▶ About this exercise
Please repeat the records exactly from their first line, finishing at the line containing "Featured (758, 238)" and including it.

*** Opening Available data ***

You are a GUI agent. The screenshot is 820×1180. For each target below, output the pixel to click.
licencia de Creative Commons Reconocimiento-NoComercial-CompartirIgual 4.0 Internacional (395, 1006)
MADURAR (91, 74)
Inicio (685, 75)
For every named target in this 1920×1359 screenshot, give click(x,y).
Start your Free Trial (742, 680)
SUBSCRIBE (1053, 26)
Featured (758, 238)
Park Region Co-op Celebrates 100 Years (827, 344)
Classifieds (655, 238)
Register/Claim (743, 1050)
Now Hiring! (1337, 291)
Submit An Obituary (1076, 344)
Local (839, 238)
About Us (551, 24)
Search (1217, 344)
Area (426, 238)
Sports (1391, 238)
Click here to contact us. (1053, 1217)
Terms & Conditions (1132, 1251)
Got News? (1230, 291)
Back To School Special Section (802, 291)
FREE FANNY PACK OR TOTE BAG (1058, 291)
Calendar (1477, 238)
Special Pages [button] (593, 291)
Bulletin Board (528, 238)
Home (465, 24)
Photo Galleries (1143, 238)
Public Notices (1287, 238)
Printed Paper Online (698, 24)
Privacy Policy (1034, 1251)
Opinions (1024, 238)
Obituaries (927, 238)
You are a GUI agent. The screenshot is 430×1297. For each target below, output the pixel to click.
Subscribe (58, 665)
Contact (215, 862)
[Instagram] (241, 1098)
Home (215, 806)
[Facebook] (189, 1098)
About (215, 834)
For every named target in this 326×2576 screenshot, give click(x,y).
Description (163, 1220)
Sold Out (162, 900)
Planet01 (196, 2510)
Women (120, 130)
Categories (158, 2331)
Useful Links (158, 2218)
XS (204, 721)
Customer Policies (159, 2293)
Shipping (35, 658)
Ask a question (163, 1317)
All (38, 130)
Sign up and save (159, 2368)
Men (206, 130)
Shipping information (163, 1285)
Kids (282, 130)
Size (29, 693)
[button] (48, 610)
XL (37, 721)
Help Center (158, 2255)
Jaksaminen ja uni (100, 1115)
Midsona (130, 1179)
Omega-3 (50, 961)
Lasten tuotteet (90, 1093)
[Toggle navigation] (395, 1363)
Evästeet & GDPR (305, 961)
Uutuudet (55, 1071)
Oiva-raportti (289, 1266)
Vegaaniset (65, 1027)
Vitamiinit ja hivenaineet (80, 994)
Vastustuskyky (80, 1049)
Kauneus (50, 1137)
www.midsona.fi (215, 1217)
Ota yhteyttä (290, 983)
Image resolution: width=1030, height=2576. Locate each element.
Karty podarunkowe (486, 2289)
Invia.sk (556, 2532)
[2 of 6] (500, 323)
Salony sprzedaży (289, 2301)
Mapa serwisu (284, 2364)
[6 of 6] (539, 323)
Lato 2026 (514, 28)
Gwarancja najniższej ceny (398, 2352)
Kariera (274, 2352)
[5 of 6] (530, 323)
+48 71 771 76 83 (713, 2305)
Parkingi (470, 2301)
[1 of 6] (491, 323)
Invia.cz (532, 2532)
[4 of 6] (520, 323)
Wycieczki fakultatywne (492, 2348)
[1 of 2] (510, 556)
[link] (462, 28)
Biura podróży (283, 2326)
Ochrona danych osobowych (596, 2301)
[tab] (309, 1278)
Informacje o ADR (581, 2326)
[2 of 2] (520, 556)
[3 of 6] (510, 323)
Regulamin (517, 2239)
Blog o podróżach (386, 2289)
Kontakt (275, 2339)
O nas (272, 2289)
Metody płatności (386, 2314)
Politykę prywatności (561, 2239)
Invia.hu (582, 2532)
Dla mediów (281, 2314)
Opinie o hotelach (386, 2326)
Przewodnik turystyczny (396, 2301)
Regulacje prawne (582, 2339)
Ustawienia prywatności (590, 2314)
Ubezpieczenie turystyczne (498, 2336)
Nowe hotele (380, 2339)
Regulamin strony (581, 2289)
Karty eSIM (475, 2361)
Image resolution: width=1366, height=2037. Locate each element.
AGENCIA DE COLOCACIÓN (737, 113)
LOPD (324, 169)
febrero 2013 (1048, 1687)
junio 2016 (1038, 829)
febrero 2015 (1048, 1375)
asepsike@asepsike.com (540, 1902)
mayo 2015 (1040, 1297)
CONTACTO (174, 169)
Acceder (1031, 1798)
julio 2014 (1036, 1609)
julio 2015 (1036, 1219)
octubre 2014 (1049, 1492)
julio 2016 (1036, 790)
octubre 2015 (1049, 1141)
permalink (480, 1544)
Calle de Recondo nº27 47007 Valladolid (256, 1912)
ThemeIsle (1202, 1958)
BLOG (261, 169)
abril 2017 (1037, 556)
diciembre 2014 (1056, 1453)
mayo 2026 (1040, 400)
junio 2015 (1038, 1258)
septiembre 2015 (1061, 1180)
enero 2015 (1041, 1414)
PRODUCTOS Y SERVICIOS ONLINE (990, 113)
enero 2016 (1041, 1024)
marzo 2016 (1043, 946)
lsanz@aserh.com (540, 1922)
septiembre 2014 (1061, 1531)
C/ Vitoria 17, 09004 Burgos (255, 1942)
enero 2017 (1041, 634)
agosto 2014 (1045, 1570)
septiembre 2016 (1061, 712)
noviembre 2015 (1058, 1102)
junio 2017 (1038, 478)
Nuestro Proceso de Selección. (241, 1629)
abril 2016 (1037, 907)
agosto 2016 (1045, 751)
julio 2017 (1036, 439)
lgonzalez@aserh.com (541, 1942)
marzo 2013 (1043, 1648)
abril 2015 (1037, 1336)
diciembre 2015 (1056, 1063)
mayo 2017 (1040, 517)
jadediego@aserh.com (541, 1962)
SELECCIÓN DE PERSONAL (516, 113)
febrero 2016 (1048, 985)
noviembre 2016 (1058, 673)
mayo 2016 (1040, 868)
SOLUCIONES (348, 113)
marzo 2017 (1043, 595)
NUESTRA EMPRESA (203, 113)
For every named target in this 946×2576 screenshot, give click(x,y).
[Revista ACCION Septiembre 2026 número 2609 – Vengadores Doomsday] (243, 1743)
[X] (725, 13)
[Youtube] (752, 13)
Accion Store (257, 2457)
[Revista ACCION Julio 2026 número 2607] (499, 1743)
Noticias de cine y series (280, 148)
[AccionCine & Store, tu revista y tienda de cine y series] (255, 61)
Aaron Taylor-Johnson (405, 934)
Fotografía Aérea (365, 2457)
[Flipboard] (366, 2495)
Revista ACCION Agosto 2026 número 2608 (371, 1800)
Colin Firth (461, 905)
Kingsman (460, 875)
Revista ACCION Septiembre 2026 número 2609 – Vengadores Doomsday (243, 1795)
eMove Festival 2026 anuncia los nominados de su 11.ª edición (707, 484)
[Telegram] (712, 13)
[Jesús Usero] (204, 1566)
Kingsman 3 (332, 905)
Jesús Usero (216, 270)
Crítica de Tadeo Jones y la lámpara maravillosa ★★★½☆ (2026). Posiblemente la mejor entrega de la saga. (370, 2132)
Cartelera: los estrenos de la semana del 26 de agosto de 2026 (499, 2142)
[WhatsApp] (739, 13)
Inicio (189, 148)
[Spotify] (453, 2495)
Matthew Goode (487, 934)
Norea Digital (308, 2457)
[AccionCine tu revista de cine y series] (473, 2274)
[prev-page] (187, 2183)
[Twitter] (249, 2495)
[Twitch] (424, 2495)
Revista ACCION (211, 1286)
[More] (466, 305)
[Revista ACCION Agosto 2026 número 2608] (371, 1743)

*** Closing Available data ***

▶ Solution for this problem
You are a GUI agent. The screenshot is 820×1180. For each target below, output the pixel to click.
licencia de Creative Commons Reconocimiento-NoComercial-CompartirIgual 4.0 Internacional (395, 1006)
MADURAR (91, 74)
Inicio (685, 75)
For every named target in this 1920×1359 screenshot, give click(x,y).
Start your Free Trial (742, 680)
SUBSCRIBE (1053, 26)
Featured (758, 238)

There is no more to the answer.